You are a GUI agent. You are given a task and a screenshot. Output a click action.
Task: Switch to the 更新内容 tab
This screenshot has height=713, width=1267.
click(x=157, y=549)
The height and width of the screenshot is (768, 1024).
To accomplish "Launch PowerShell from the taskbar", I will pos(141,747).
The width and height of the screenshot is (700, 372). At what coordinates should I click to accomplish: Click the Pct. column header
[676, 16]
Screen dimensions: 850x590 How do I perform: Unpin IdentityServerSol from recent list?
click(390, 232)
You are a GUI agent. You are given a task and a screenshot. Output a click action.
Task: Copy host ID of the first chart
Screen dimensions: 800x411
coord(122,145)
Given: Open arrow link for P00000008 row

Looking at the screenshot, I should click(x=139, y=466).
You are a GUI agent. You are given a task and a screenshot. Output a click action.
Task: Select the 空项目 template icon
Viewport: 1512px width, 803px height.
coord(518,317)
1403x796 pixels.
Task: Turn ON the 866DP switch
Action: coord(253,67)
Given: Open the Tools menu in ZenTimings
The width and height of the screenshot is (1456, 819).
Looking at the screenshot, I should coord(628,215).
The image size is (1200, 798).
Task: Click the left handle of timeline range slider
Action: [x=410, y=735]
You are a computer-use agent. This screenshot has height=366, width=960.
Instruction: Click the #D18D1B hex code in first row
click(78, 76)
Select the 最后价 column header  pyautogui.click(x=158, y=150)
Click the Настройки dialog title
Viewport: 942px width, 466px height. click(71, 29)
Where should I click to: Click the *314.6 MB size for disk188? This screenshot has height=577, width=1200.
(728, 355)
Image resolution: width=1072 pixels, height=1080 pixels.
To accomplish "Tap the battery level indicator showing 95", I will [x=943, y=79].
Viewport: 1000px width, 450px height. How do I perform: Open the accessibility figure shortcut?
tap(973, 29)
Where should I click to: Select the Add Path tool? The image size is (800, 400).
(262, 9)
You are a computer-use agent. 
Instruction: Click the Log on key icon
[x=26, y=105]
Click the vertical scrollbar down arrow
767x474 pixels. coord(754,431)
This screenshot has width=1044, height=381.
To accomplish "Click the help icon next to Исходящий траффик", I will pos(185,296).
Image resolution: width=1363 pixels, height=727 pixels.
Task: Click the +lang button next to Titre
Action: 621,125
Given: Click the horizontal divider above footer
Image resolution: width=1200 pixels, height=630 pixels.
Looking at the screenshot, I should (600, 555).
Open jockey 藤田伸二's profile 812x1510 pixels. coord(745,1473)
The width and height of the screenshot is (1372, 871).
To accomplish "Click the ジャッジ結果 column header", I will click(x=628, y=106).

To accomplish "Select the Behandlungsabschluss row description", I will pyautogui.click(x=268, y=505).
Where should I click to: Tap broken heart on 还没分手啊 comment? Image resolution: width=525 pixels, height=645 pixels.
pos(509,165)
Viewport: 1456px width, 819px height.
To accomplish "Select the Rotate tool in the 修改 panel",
----------------
# TASK INSTRUCTIONS
Go through all of the material and change each "Instruction" to "Directive", leaving everything else untouched.

# EXERCISE ANSWER
You are a GUI agent. You are given a task and a screenshot. Output a click action.
Task: Switch to the 更新内容 tab
This screenshot has height=713, width=1267.
click(x=157, y=549)
The height and width of the screenshot is (768, 1024).
To accomplish "Launch PowerShell from the taskbar", I will pos(141,747).
The width and height of the screenshot is (700, 372). At what coordinates should I click to accomplish: Click the Pct. column header
[676, 16]
Screen dimensions: 850x590 How do I perform: Unpin IdentityServerSol from recent list?
click(390, 232)
You are a GUI agent. You are given a task and a screenshot. Output a click action.
Task: Copy host ID of the first chart
Screen dimensions: 800x411
coord(122,145)
Given: Open arrow link for P00000008 row

Looking at the screenshot, I should click(x=139, y=466).
You are a GUI agent. You are given a task and a screenshot. Output a click action.
Task: Select the 空项目 template icon
Viewport: 1512px width, 803px height.
coord(518,317)
1403x796 pixels.
Task: Turn ON the 866DP switch
Action: coord(253,67)
Given: Open the Tools menu in ZenTimings
The width and height of the screenshot is (1456, 819).
Looking at the screenshot, I should coord(628,215).
The image size is (1200, 798).
Task: Click the left handle of timeline range slider
Action: [x=410, y=735]
You are a computer-use agent. This screenshot has height=366, width=960.
Directive: Click the #D18D1B hex code in first row
click(78, 76)
Select the 最后价 column header  pyautogui.click(x=158, y=150)
Click the Настройки dialog title
Viewport: 942px width, 466px height. click(71, 29)
Where should I click to: Click the *314.6 MB size for disk188? This screenshot has height=577, width=1200.
(728, 355)
Image resolution: width=1072 pixels, height=1080 pixels.
To accomplish "Tap the battery level indicator showing 95", I will [x=943, y=79].
Viewport: 1000px width, 450px height. How do I perform: Open the accessibility figure shortcut?
tap(973, 29)
Where should I click to: Select the Add Path tool? The image size is (800, 400).
(262, 9)
You are a computer-use agent. 
Directive: Click the Log on key icon
[x=26, y=105]
Click the vertical scrollbar down arrow
767x474 pixels. coord(754,431)
This screenshot has width=1044, height=381.
To accomplish "Click the help icon next to Исходящий траффик", I will pos(185,296).
Image resolution: width=1363 pixels, height=727 pixels.
Task: Click the +lang button next to Titre
Action: 621,125
Given: Click the horizontal divider above footer
Image resolution: width=1200 pixels, height=630 pixels.
Looking at the screenshot, I should (600, 555).
Open jockey 藤田伸二's profile 812x1510 pixels. coord(745,1473)
The width and height of the screenshot is (1372, 871).
To accomplish "Click the ジャッジ結果 column header", I will click(x=628, y=106).

To accomplish "Select the Behandlungsabschluss row description", I will pyautogui.click(x=268, y=505).
Where should I click to: Tap broken heart on 还没分手啊 comment? Image resolution: width=525 pixels, height=645 pixels.
pos(509,165)
Viewport: 1456px width, 819px height.
To accomplish "Select the Rotate tool in the 修改 panel",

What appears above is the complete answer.